一夜无梦。沈屿在天和体育场经历的那场令人扼腕的失利,并未在他心中留下太多涟漪。
于他而言,足球更多是一种观察社会百态的窗口,而非倾注情感的信仰。比赛结束,喧嚣散场,生活便回归原有的轨道。
他与老卢那种将胜负荣辱系于球队的狂热球迷心态,终究隔着一层理性的距离。
因此,第二天清晨,他依旧准时醒来,在河滨绿道完成了例行的晨跑,在“好彩”茶楼享用了虾饺和菊普,上午则窝在公寓里整理前段时间的钓鱼笔记,心境平和,仿佛昨夜体育场的山呼海啸与最终的沉寂叹息,只是一场遥远的梦境。
傍晚时分,夕阳将天空染成温暖的橘红色。
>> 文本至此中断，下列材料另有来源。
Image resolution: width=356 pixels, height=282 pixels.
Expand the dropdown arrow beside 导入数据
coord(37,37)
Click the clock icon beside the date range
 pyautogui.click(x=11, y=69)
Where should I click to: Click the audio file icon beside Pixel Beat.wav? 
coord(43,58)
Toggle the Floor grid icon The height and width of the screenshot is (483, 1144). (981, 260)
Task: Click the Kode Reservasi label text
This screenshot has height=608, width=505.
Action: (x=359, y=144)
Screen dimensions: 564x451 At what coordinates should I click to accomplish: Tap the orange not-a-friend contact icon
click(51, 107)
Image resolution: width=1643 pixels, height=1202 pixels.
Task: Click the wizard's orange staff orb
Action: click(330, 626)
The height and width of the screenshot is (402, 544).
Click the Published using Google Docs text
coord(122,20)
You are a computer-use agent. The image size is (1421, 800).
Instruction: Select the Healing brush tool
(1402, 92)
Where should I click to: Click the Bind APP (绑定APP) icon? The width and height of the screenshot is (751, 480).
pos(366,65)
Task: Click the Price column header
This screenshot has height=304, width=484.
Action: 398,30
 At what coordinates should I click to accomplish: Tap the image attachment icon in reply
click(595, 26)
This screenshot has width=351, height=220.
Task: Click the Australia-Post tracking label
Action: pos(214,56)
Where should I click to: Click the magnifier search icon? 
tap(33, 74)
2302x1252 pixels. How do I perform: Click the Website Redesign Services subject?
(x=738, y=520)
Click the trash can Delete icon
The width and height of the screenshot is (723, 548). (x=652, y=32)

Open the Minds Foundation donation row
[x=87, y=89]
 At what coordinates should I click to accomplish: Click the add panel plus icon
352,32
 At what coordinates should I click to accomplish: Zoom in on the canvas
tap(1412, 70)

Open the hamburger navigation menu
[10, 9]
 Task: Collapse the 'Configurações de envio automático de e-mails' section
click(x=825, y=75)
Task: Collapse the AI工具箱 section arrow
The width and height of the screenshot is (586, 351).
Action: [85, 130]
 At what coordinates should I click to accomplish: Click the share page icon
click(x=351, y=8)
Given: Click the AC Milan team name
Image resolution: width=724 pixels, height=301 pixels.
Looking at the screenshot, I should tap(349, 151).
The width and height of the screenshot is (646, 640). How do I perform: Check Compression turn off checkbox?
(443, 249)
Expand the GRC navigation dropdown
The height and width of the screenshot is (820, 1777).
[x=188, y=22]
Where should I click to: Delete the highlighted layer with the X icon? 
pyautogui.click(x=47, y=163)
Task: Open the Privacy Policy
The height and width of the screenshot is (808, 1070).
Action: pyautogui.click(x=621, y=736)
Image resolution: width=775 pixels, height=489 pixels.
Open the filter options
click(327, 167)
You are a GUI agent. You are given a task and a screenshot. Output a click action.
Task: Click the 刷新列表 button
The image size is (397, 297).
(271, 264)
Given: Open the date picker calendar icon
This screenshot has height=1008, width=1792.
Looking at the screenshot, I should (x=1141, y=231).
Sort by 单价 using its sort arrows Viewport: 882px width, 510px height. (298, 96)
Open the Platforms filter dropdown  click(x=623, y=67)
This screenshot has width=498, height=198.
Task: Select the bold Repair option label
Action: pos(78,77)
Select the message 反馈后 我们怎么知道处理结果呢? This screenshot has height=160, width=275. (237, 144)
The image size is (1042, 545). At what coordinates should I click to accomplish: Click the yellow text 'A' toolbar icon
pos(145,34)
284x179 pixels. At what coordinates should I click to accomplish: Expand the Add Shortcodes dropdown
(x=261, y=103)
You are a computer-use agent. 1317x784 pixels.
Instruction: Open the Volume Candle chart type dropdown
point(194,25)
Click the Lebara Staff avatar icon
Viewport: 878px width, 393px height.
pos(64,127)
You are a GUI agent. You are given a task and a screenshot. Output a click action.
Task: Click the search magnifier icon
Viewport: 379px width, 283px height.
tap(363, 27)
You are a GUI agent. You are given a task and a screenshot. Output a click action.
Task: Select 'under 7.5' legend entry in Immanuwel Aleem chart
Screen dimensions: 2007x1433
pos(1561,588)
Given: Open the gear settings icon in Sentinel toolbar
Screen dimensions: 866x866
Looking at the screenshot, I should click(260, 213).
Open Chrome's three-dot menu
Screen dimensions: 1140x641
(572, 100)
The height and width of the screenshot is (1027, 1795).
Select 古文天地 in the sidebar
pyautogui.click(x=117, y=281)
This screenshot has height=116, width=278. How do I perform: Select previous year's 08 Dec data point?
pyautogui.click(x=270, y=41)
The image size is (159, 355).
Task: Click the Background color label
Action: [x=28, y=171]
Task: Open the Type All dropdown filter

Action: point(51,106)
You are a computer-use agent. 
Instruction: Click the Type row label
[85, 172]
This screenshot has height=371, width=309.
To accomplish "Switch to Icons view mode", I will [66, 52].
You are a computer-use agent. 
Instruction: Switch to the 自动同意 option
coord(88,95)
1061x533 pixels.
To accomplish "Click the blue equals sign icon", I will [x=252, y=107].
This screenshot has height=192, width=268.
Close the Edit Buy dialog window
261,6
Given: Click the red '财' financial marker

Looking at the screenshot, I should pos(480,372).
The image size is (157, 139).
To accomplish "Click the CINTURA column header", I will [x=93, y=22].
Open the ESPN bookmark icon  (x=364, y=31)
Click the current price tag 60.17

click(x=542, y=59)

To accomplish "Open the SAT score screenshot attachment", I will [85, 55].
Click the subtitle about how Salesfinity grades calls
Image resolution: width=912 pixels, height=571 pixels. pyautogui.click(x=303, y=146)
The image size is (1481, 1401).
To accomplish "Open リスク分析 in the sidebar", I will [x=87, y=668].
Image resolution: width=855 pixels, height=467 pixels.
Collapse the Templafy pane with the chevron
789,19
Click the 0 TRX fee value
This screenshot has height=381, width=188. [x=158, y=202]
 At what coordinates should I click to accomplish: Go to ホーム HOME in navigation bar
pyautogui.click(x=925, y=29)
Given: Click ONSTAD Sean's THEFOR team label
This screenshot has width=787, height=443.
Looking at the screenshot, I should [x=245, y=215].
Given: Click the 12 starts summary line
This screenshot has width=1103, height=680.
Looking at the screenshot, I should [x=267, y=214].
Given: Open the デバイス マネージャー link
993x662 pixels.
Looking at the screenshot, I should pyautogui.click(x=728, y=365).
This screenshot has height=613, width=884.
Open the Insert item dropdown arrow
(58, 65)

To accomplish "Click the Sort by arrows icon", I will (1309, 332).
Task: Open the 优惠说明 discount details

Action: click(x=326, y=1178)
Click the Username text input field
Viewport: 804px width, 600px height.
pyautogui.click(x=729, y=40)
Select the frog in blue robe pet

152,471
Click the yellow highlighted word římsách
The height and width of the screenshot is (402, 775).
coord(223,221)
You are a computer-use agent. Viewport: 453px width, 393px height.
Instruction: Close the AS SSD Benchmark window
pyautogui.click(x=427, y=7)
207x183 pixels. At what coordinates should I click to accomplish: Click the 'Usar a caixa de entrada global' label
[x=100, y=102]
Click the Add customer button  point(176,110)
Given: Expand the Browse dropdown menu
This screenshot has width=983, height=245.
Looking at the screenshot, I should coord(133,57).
沈屿提着钓竿和空荡荡的鱼护(今日收获不佳,仅得几尾小白条,均已放生),悠闲地踱步返回“流花苑”小区。然而,刚走到小区门口,他就察觉到了一丝不寻常的气氛。
平时这个时间,小区门口多是下班归来的住户和玩耍的孩子,气氛宁静。但今天,门口却聚集了不少人,其中一些还扛着摄像机、拿着话筒,明显是媒体记者!
更有几个年轻人拿着手机,似乎在直播或拍摄,嘴里还兴奋地念叨着:“就系呢度!流花苑!嗰个阿伯就住喺里面!”(就是这里!流花苑!那个老伯就住在里面!)
沈屿心里“咯噔”一下,第一个念头就是:自己的身份暴露了?是“诗人沈屿”还是“江超之父”抑或是“安知鱼”的身份被这些无孔不入的媒体挖出来了?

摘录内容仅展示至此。